We, being Indians, know about alma. We in India produce and consume amla on a big scale. It is consumed raw, in pickle form and as a chyawanprash or powder or amla kanthi. Some people also consume its fresh juice.
Amla, also called as Indian gooseberry, is known for its high content of Vitamin C. Many claim amla having at least 600 mg Vitamin C in 100 gm weight. This amount is much greater than any commercial Vitamin C tablet. One single Indian gooseberry contains Vitamin C equal to 2 oranges. When we compare 100 gm of both fruits Indian gooseberries contain 20 times more Vitamin C or ascorbic acid.
Table of Contents
Nutrients or nutritive value of Indian gooseberries
To know the health benefits of amla we first should know its nutrient value. From the table given below you can get an idea about it.
|Vitamin C||600 mg|
As we can see in the above table it contains 48 calories, total dietary fibres 3 gm and most important is amount of vitamin C.
Heath benefits of amla
Now we will see its health benefits one by one.
To maintain the health of the digestive tract we should include dietary fibres in our diet. Dietary fibres hold the water with their osmotic effect and make the stool softer. This property helps to fight and treat constipation.

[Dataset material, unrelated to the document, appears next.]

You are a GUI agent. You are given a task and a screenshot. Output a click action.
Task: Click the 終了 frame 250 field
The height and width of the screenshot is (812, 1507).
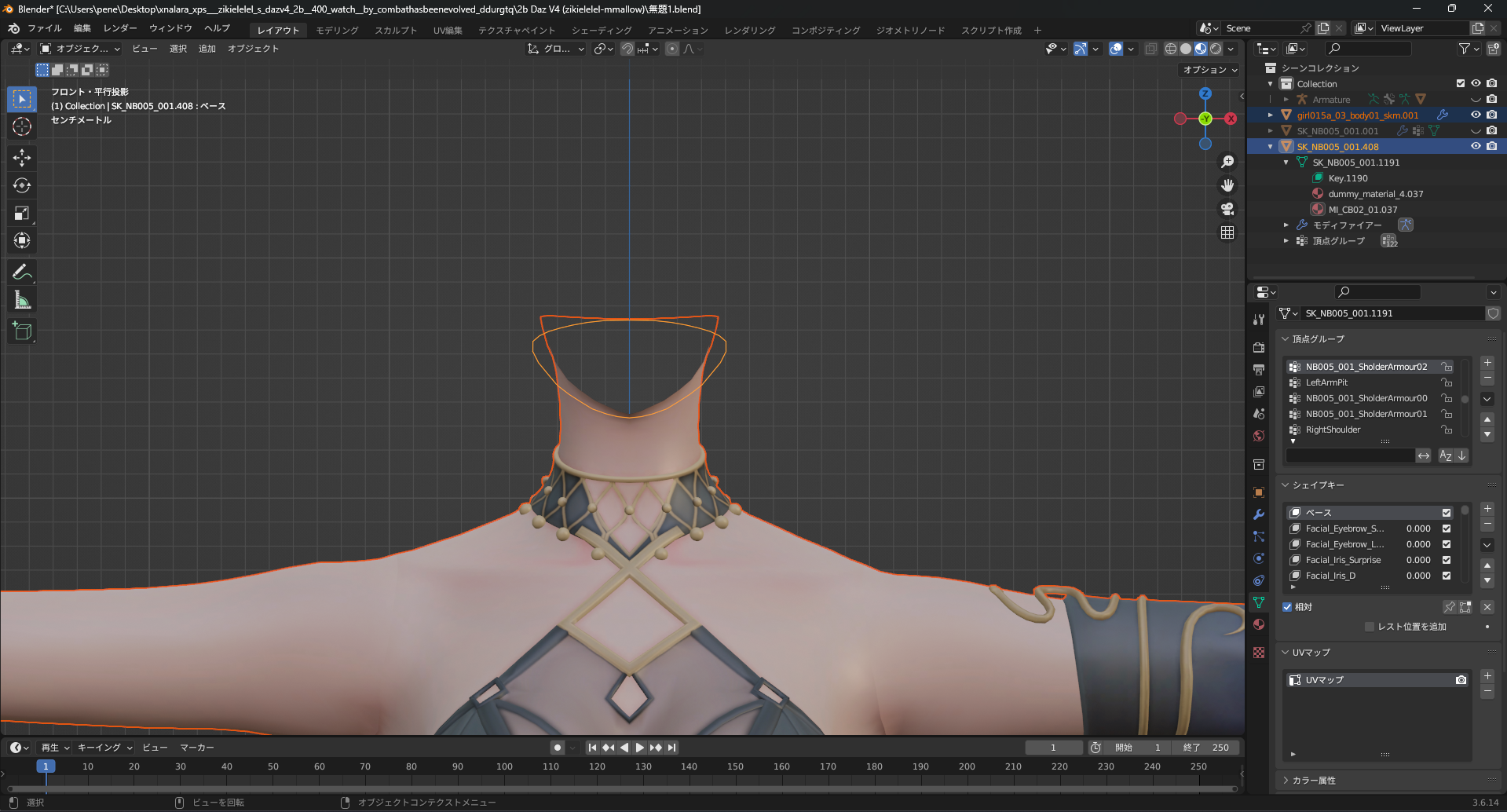pos(1206,748)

It also has laxative and prokinetic properties proven in animal studies.
The same food also helps to reduce the intensity and susceptibility to the habit of irregular bowels and irritable bowel syndrome. Additionally, it reduces other problems of digestive system such as dyspepsia and peptic ulcers.
A large-scale research study also examined the effect of amla tablets on the digestive tract. They had found that amla tablets reduce the incidences of gastro-esophageal reflux and what people called symptoms of acidity in local language. With this effect, amla has a great gastroprotective effect. Excess stomach acid causes esophageal ulcers, peptic ulcers and gastric cancers.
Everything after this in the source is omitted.